**SEU OBJETIVO**
Informe quantas das linhas abaixo contêm a palavra "section". Responda apenas com o número.

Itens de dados
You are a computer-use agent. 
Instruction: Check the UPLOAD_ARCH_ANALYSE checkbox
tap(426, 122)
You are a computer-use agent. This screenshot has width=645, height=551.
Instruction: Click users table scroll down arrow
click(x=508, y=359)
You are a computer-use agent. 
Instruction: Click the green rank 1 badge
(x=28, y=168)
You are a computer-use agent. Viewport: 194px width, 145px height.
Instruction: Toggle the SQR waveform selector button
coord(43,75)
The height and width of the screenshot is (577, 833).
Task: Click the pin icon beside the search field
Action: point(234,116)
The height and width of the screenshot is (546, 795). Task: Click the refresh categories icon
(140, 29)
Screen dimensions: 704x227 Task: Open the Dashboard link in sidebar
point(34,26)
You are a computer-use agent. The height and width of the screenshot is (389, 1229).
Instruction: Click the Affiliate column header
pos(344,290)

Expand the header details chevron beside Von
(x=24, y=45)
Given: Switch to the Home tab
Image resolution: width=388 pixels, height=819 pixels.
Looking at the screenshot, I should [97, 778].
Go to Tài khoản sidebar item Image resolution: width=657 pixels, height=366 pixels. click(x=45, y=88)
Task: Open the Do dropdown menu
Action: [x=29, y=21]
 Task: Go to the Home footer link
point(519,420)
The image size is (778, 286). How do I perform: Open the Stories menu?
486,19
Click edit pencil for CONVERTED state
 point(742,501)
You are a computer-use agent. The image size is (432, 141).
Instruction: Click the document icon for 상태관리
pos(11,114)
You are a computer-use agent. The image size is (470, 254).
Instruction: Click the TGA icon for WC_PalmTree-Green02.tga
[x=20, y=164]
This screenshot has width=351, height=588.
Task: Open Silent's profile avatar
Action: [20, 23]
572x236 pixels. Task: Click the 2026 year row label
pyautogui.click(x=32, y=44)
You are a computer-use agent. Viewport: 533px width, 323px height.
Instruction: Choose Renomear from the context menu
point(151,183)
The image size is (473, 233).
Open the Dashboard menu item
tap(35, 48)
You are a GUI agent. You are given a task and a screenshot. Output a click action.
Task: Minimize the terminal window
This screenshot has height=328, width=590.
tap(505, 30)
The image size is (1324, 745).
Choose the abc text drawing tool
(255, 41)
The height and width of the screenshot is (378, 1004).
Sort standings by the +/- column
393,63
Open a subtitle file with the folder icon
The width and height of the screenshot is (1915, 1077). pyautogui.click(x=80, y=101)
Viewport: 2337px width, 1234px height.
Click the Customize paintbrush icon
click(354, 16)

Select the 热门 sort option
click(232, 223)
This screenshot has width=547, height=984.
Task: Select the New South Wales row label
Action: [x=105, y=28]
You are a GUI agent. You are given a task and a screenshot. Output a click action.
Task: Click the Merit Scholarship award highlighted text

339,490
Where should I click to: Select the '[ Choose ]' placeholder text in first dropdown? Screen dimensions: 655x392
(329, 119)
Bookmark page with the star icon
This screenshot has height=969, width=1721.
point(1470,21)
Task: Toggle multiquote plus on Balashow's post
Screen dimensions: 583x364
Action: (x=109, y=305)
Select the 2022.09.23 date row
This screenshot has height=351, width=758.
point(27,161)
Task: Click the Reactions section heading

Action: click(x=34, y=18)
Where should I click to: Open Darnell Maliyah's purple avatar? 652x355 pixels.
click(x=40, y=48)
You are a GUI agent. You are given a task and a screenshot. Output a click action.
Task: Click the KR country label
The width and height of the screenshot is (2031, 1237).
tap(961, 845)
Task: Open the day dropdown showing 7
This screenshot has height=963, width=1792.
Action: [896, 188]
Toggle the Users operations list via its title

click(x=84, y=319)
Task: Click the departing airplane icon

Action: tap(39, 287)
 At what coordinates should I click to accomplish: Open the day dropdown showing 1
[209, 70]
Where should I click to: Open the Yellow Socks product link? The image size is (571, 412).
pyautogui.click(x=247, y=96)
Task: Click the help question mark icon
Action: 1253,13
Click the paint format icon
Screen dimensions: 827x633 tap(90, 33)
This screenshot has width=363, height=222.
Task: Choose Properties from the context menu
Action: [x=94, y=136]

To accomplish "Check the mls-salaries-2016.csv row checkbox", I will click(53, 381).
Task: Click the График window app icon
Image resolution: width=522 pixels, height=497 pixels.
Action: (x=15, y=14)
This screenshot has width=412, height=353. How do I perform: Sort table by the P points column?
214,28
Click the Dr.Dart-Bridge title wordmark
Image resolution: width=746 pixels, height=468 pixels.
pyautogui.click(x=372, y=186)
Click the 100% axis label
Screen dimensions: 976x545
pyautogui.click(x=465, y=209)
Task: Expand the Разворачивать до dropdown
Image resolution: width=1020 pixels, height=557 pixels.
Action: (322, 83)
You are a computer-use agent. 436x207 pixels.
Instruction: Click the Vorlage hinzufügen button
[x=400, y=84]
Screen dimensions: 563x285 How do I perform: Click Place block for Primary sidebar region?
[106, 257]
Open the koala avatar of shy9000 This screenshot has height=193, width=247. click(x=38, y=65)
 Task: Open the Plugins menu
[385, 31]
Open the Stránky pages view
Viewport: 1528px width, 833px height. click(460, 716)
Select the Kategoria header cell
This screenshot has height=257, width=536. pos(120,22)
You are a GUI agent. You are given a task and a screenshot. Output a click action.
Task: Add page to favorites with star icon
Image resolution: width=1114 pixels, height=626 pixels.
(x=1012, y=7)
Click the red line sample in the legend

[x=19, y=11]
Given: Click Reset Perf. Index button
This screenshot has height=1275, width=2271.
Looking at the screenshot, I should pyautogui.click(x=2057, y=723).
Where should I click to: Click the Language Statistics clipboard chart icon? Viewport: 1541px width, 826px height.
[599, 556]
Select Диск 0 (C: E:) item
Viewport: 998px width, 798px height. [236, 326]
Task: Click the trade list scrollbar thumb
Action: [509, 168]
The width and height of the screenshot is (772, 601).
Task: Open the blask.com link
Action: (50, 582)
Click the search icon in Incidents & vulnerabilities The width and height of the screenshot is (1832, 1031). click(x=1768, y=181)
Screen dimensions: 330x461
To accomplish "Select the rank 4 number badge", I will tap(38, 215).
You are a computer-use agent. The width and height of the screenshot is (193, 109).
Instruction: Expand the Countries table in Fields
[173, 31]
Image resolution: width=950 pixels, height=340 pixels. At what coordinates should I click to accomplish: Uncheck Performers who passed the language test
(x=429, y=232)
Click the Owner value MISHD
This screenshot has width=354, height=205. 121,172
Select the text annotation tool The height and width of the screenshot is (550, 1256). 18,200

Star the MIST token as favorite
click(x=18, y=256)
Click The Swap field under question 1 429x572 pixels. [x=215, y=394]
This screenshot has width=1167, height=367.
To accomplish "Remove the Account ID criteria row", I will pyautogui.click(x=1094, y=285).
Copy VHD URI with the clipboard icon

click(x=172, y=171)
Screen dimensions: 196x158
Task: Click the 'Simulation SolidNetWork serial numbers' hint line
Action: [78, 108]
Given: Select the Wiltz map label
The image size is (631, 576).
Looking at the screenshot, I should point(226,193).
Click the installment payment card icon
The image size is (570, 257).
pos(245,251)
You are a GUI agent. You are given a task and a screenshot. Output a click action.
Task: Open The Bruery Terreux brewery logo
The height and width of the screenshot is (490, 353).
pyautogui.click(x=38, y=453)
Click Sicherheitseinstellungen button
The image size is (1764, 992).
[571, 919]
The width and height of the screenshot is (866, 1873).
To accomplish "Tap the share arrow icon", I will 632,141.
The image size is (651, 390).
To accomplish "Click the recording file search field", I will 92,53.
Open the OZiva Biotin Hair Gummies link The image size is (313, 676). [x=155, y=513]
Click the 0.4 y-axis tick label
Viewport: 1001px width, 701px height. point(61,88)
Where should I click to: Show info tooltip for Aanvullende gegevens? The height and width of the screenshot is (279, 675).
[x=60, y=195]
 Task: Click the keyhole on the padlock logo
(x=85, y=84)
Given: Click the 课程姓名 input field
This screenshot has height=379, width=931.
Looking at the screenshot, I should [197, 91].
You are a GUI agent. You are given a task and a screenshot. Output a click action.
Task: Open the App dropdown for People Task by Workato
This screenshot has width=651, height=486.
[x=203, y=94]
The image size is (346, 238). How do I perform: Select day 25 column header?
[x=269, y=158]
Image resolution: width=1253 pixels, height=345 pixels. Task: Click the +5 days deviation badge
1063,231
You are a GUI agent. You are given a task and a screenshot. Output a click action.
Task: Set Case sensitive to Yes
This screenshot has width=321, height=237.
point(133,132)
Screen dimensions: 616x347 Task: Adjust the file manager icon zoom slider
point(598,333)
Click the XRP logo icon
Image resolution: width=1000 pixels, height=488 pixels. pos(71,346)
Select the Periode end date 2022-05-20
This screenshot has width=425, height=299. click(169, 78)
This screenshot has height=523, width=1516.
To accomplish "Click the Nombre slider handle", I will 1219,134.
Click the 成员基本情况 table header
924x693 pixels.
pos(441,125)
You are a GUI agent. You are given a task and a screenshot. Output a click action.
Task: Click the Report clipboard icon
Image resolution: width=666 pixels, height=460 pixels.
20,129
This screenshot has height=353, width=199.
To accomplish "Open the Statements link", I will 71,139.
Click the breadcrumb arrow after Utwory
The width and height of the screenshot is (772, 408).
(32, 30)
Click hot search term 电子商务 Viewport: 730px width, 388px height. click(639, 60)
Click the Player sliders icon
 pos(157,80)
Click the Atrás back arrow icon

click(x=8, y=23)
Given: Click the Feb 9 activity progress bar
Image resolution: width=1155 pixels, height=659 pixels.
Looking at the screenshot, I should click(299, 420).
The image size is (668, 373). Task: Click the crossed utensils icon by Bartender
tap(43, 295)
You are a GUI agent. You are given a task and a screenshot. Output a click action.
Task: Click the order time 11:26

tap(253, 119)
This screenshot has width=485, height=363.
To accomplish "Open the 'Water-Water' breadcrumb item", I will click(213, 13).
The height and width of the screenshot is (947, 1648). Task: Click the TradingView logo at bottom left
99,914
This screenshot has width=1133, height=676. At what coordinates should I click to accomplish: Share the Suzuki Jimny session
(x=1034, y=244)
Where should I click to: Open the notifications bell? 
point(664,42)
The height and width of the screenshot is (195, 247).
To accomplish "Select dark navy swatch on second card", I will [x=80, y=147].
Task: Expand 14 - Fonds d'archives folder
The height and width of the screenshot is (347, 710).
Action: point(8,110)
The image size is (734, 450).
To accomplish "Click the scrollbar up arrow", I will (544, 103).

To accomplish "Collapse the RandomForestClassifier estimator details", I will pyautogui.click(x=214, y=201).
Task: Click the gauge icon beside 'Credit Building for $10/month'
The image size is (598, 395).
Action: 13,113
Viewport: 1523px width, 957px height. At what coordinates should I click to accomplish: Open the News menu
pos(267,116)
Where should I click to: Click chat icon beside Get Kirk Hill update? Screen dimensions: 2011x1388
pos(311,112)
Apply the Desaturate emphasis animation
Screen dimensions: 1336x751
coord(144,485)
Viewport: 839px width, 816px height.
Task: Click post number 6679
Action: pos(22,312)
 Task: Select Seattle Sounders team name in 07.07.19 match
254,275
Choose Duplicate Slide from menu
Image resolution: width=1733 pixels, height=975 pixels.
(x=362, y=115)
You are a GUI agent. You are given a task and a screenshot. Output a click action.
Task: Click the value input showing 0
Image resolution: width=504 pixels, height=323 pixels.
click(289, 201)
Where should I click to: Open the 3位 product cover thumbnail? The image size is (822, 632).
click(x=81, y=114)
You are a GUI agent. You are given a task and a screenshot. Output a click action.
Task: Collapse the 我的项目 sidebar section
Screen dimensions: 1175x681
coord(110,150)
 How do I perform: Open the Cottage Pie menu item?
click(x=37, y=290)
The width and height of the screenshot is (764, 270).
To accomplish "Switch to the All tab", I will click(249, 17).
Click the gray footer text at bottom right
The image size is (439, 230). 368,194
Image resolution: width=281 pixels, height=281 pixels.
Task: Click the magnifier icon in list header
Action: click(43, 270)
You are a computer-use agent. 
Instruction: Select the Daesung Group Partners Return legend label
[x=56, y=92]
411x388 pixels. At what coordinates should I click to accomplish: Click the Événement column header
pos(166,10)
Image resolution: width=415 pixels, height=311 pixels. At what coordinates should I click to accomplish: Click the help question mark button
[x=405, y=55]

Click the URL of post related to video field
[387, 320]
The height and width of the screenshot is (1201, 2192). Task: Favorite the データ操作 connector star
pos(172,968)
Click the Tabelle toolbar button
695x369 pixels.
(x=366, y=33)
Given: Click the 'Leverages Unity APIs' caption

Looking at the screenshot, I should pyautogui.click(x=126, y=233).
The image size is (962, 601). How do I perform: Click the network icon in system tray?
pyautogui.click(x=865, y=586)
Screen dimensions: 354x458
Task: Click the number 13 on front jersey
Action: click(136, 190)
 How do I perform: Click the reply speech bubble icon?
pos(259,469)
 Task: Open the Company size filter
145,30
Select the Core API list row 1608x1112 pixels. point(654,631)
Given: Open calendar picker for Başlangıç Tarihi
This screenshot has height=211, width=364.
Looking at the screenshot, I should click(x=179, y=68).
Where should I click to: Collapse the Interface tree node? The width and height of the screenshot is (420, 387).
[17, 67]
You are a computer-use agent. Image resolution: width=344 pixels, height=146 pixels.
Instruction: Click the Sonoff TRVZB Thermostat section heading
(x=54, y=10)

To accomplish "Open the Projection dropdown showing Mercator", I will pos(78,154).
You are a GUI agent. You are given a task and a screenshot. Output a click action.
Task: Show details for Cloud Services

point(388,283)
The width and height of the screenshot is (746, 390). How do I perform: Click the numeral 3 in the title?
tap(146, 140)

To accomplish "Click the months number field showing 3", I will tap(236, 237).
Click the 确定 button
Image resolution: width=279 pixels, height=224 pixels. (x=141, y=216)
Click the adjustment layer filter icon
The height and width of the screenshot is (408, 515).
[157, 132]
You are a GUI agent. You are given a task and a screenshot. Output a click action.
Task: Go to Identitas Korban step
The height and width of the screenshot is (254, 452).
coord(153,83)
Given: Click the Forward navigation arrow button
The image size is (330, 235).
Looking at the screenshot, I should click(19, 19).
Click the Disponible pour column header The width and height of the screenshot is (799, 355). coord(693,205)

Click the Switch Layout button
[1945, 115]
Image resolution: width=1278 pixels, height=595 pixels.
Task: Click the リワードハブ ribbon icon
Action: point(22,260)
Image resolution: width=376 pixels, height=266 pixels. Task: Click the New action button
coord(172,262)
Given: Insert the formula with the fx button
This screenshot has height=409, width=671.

**RESULTADO DO EXERCÍCIO**
3